▸ What the task requires
Copy every record below exactly as written, but leave out the pictures.

━━━━━━━━━━━━━━━━

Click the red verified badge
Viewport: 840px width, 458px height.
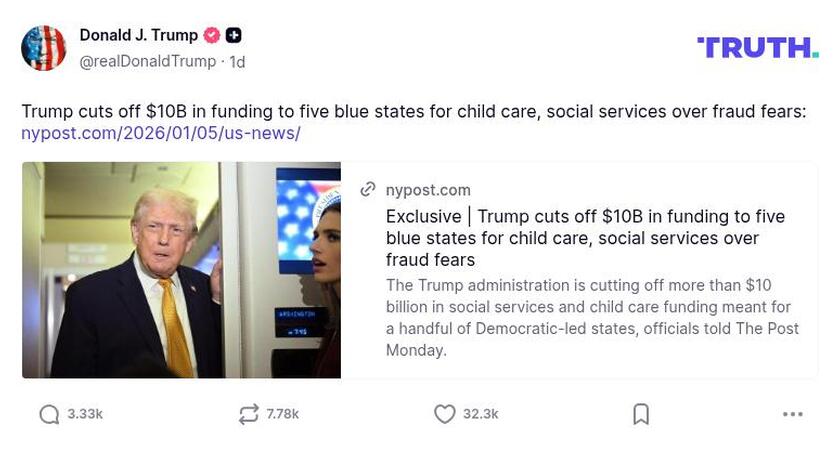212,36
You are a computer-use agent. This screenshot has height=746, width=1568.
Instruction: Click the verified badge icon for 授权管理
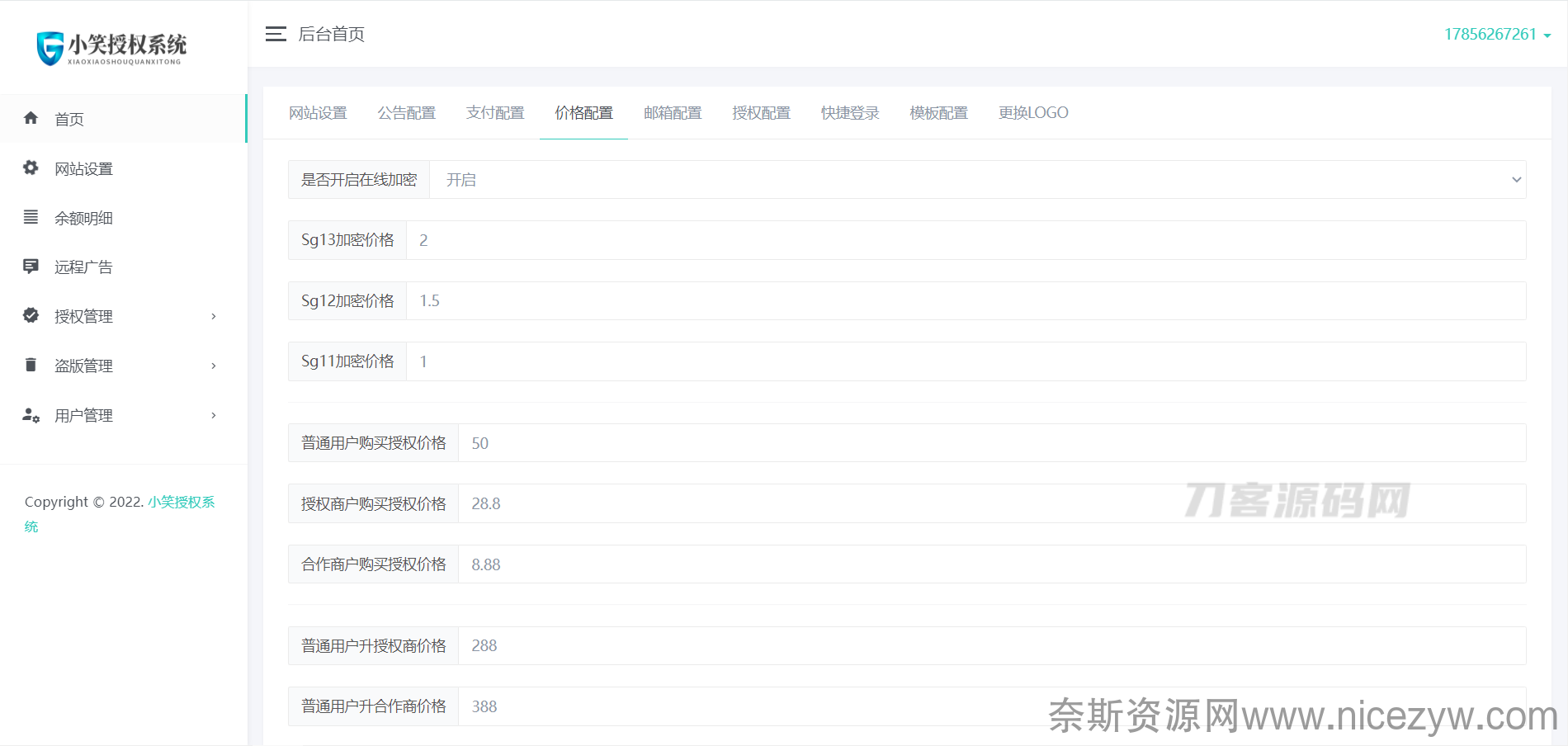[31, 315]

━━━━━━━━━━━━━━━━

▸ Solution below
Click the red verified badge
Viewport: 840px width, 458px height.
212,36
You are a computer-use agent. This screenshot has height=746, width=1568.
Instruction: Click the verified badge icon for 授权管理
[31, 315]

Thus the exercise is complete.